Posted by daveb on February 12th, 2008

In Granada, you’d be forgiven for thinking that you’re in another part of the world. Somewhere altogether more exotic. After getting our car unstuck we managed to find somewhere to park-up (a total non-bargain at €20/day…) and set about the city with our packs on our backs. Our hostel was slap-bang in the heart of the Arabian quarter: Cobbled streets, street-sellers pedalling handmade lanterns, bright and colourful textiles, jewellery, incense sticks and flavoured teas from far away places — albeit mostly of Moroccan origin — and scruffy new-age travellers lapping up the atmosphere, complete with pet dogs on bits of string, rolling another cigarette.

After dumping bags in our lovely private room and scoffing a quick bite in one of the local cafes, we joined the hostel-arranged free tour of the Arabic quarter. Except it turned out to be not a tour, but rather a commentary-less march up the steep streets, led by an apparently disgruntled guide, to a view point from which we would experience a far-reaching view of the Alhambra Palace — apparently Spain’s most visited tourist spectacle. It would have been breath-taking, save the fact that the rushed hillclimb had removed us of our breath already.
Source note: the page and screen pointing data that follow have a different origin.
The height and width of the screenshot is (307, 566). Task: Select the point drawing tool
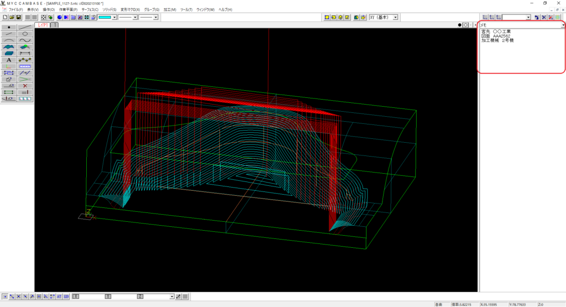pos(9,27)
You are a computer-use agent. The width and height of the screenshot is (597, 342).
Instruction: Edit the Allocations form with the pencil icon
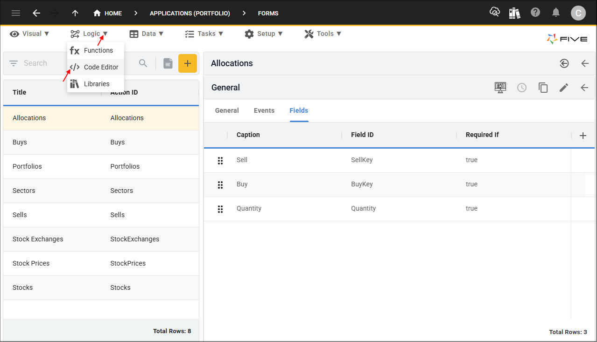pos(564,87)
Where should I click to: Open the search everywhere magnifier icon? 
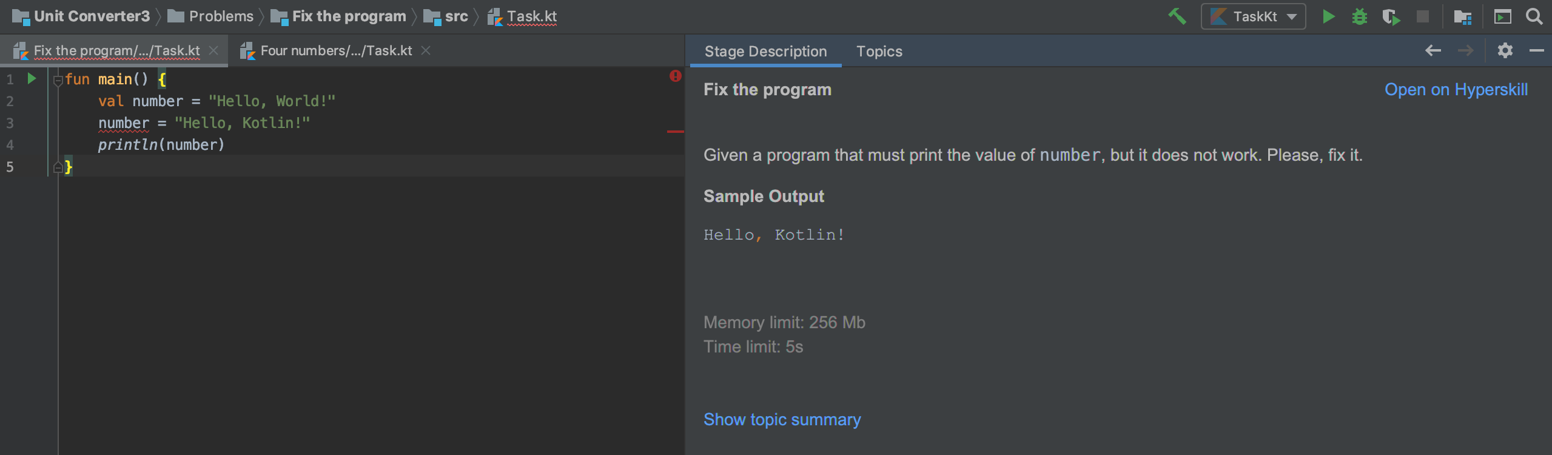[x=1534, y=16]
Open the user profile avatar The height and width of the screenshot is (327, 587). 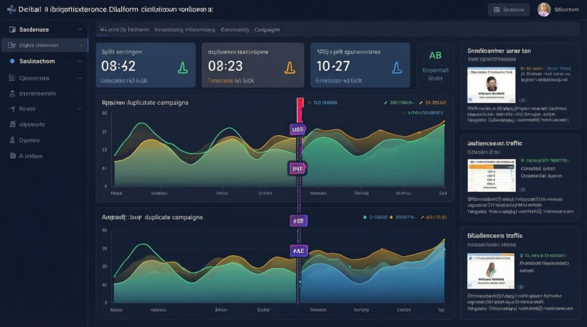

“Can you tell uz somezing of da histary?” inquired our fellow German hostellee to our guide.
“What can I say. The view says it all, doesn’t it?” sighed our disaffected guide.
“So vos dat da tour, den?”
“Yeah… sorry… it was a bit shit wasn’t it. I’m going back now, I’m sure you can all find your way back to the hostel then.”

Give that man a pay-rise. Not! (As it happens, he claimed that he didn’t get paid to lead the tour. Rather, he was also a traveller that had run out of money and was being offered free accomodation and meals back at the ranch in exchange for changing bedsheets and leading paltry tours…)

The next day we once again turned our hand to culture and spent numerous hours at the Alhambra Palace and accompanying Generalife gardens (“Generalife”; sounds like it should be the name of a insurance company to me). On average, six thousand tourists pass through the Palace each day — didn’t we do well to exclude most of them from our photographs?

After much walking, we wriggled our way back to the Arabian quarter and settled into a Tetoria for a brew (mango for me, Squiffy had mint) and tucked into some vegetable Couscous. And if you were me, a takeaway Falafel kebap on the way home — I find Couscous filling right up until one gets up from his chair.